Tire Failure Might Be Culprit In Nevada Bus Accident
Tuesday, August 12th, 2008On August 11, 2008, a Nevada Highway Patrol officer said that tire failure might have caused a casino worker shuttle bus crash that injured 29 people. “There’s evidence that the bus may have suffered tire tread separation,” Trooper Kevin Honea told The Associated Press. He said the findings were still preliminary.
Federal officials also reported evidence of tread separation in the crash in Texas of a bus chartered by a church group. That wreck, which took place on August 8, 2008, has taken the lives of at least 17 people.
Those injured in the Nevada crash on August 10, 2008, on Interstate 15 were casino and mall employees returning to Las Vegas from Herbst Gaming Inc. properties in nearby Primm, said Ferenc Szony, company president.
Clark County fire spokesman Scott Allison said the crash scene stunned him.
“The driver’s side front tire looked like it went through a meat grinder,” Allison said. “It was just shredded completely.”

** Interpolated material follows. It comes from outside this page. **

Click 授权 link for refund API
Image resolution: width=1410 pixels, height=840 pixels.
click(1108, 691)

Honea said witnesses saw the bus veer suddenly to the left, where a guardrail sheared off its wheels and undercarriage. The coach section crashed into the center median and remained upright. He said the bus did not appear to have been speeding.

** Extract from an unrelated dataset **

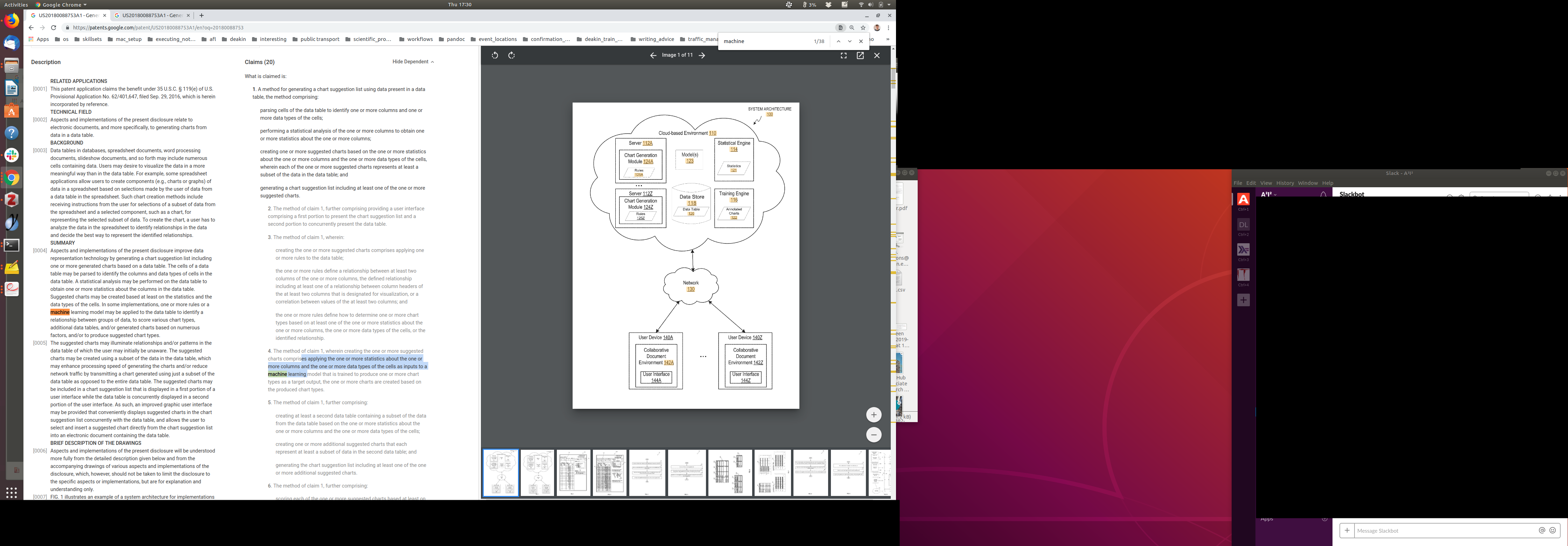Open Slack's History menu
The height and width of the screenshot is (546, 1568).
pos(1284,183)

Three people remained hospitalized Monday at University Medical Center in Las Vegas, said hospital spokeswoman Tammy McMahan. She said patient privacy laws prevented her from disclosing medical conditions.
Honea said the bus driver was among those still hospitalized.
Bus owner AWG Charter Services of Las Vegas released a statement saying more information would be made available when the investigation is completed, but it referred questions to an insurance adjuster.
The adjuster, Duane Ford, said the driver was not fatigued and the bus well maintained.
“The wheel and the remnants of the tire are still intact on the bus, so it looks like something deteriorated in the tire,” Ford said.
It was the second crash this year involving Herbst casino workers being shuttled 40 miles between Las Vegas and Primm, a freeway casino town on the Nevada-California state line. A Jan. 17 wreck injured at least 25 people, but everyone got out before the bus was destroyed by fire. Herbst Gaming, not AWG, owned that bus.
A casino bus also was involved in an accident Sunday in Mississippi that killed three people and injured more than 30.
The bus belonging to Harrah’s Tunica was carrying 43 people when it overturned at an intersection in Tunica, authorities said. Rain was falling at the time but Mississippi Highway Patrol Sgt. Leslie White would not speculate on the cause of the wreck.